Dix-huit mois se sont écoulés depuis la première édition de La Société en Sablier. Dix-huit mois au cours desquels l’histoire sociale de la France s’est peut-être à nouveau inversée.

J’avais écrit ce livre au sortir du grand mouvement de grèves de novembre-décembre 1995. Une "bataille d’arrêt" où le dernier bastion du salariat à statut avait crié " Stop. Cette fois c’est trop ". Je voulais analyser le nouveau modèle de développement économique qui se mettait en place inexorablement, cette " société en sablier " qu’ils refusaient. Et je proposais quelques pistes pour recoudre une société déchirée, la piste principale étant le partage du travail. Un an après le mouvement de 1995, la fraction la plus atomisée du salariat, les chauffeurs de poids lourds, partaient à l’offensive pour réduire le temps de travail. Les solutions que je proposais, autour du " partage du travail ", s’en trouvaient validées. Quelques mois encore, et une nouvelle majorité " plurielle ", alliance de la gauche et des Verts, accédait aux responsabilités. Son programme recoupe assez largement les propositions de ce livre.
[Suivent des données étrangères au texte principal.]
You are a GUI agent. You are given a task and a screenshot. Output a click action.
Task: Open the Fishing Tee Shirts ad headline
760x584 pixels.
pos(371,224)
Oui, entre novembre 1995 et aujourd’hui, quelque chose semble avoir basculé. Le sociologue Alfred Hirshman parle de ces grands cycles de vingt ans de la mobilisation collective, entre solidarité et individualisme. Sans doute avions-nous franchi en 1995 le point bas du repli sur soi et du désespoir. Peu après sortait le beau livre de Viviane Forrester, L’horreur économique. Un réquisitoire qui se refusait à toute solution. Son succès fut considérable, il marqua sans doute le coup de pied au fond du lac du nageur qui coule.

Encore fallait-il avoir des raisons d’espérer. Dans le même temps paraissait la traduction française du livre de Jeremy Rifkin, La fin du travail, qui, lui, théorisait l’impossible retour à l’emploi. Dans La Société en Sablier, je critiquais déjà durement les analyses de Rifkin, d’après l’édition anglaise . Non, le travail n’est pas en voie de disparition, ce qui disparaît, c’est un type de rapport salarial stabilisé, conquête du milieu de ce siècle ; ce qui se développe, c’est un travail précarisé dans une société inégalitaire, un grand retour à l’Avant-guerre. Mais ce désastre n’a rien d’inéluctable, et j’avance dans ce livre les voies d’une alternative réaliste, d’un réformisme radical.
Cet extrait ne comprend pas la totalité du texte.